Learn more about our research achievements

Analysing the long-term outcomes in juvenile lupus

Lupus (SLE) is an autoimmune condition. This means the immune system, which is the body’s natural self-defence system, mistakenly attacks the body's own tissues. 

Professor Claudia Mauri In Discussion At Conference 600X380

There are two main types of lupus: 

  • discoid lupus.
  • systemic lupus erythematosus (SLE).

 Lupus can have many different symptoms, but the three most common are:

  • joint pains.
  • skin rashes, which may become noticeable after being out in the sun.
  • extreme tiredness, known as fatigue.

Children with lupus are more likely to have symptoms that affect the kidneys and nervous system,  whereas adults are more likely to have arthritis as the main symptom. 
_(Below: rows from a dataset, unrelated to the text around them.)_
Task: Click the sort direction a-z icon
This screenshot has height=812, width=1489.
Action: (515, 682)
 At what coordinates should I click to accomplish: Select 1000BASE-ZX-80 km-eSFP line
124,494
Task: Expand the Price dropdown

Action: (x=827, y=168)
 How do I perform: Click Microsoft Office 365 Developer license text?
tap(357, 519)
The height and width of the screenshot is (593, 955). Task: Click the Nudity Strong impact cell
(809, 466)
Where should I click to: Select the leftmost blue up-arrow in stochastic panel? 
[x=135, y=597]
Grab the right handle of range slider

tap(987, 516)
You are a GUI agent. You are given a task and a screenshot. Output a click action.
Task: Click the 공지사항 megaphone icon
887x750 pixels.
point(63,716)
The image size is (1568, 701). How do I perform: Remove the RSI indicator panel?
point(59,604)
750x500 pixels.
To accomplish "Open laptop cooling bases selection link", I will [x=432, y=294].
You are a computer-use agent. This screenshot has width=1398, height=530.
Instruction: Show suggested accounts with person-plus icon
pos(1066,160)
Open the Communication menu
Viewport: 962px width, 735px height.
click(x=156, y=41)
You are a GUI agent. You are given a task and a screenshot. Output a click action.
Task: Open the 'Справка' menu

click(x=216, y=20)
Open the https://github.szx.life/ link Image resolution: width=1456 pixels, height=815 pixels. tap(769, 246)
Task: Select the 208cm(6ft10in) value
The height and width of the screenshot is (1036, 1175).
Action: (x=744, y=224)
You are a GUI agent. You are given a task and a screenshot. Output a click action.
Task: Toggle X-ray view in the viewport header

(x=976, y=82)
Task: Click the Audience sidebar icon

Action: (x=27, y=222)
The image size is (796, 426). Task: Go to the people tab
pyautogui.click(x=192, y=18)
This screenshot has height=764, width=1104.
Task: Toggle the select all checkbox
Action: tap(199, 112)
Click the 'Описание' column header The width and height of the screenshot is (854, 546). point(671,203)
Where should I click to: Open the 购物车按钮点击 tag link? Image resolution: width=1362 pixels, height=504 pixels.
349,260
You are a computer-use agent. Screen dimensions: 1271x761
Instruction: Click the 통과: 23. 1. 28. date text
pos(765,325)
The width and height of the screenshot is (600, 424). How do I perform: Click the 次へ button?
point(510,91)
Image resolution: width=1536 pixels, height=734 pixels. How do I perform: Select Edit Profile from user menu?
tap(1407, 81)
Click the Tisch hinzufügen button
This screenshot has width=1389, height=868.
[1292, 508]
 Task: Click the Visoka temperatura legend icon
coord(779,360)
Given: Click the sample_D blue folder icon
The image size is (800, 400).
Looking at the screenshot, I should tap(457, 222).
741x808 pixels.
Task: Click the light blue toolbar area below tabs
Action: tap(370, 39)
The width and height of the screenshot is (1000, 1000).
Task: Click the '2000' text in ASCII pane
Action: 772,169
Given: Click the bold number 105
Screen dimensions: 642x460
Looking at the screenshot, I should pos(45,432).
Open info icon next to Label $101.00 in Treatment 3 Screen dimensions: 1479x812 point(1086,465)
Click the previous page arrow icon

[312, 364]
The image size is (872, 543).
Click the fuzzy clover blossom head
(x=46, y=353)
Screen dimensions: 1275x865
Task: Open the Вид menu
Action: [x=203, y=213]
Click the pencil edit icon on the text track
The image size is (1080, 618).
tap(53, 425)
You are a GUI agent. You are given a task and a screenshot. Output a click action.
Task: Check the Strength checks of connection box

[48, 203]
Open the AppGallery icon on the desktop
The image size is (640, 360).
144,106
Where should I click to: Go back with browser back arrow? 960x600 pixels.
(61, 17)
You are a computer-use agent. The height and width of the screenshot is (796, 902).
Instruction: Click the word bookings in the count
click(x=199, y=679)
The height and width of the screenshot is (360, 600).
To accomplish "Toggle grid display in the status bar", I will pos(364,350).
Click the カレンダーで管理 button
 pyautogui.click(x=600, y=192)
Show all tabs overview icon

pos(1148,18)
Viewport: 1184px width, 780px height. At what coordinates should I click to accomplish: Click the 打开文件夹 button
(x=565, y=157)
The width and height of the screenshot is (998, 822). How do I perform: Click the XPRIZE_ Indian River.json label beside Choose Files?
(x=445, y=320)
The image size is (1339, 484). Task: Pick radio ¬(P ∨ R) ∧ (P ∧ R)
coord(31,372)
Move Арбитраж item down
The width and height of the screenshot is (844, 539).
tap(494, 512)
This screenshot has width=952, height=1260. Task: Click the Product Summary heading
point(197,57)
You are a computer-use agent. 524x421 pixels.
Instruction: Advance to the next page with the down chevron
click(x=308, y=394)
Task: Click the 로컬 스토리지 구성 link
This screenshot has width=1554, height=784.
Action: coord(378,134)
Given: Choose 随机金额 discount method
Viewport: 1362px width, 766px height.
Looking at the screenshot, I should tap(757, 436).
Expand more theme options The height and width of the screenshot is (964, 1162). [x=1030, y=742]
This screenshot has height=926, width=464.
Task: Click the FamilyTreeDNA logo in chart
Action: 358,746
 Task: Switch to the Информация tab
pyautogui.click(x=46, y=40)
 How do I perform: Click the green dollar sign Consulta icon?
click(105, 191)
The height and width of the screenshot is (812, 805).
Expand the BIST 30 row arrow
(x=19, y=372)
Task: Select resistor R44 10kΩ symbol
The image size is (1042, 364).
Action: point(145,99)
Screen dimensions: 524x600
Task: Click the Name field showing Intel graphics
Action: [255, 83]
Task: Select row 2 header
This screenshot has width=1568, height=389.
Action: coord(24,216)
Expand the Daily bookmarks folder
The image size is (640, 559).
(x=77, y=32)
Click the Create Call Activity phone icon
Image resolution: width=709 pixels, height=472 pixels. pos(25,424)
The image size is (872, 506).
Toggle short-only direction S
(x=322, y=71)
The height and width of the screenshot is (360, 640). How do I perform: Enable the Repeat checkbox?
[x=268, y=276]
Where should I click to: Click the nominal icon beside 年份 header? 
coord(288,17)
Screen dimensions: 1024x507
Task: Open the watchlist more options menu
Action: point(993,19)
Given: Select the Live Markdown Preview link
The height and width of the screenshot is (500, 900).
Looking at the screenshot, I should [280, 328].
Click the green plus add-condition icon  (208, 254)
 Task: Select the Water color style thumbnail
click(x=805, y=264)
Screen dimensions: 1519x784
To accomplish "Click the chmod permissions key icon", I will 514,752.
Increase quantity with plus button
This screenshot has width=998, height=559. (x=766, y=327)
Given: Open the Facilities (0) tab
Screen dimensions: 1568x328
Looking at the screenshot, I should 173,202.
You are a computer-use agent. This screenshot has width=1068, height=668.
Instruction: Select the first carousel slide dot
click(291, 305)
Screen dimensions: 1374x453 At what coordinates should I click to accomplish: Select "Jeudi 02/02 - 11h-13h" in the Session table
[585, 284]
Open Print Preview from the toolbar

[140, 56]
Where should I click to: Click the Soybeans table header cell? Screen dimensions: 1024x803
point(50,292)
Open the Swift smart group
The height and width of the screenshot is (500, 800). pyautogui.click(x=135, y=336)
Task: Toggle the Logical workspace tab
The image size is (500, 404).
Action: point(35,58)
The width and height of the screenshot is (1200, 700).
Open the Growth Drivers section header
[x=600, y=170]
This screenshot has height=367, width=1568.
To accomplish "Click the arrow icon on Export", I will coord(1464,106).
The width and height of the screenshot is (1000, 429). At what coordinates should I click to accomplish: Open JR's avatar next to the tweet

But how does childhood lupus progress into adulthood?  

Long-term studies looking at how lupus progresses from childhood to adulthood showed some key features.  

Firstly, how long you have the condition increases the risk of kidney problems developing, meaning younger people with lupus are more at risk.  

Researchers are also looking at whether your risk of developing cardiovascular disease (CVD) increases if you have childhood lupus. CVD is a general term that describes a disease of the heart or blood vessels, such as strokes or coronary heart disease. As part of a heart health check, your doctor can calculate a cardiovascular disease risk score, which estimates your risk of having a heart attack or stroke in the next five years. But it's clear that further research is needed to make sure we understand how to monitor and identify CVD risk in children and young people with lupus.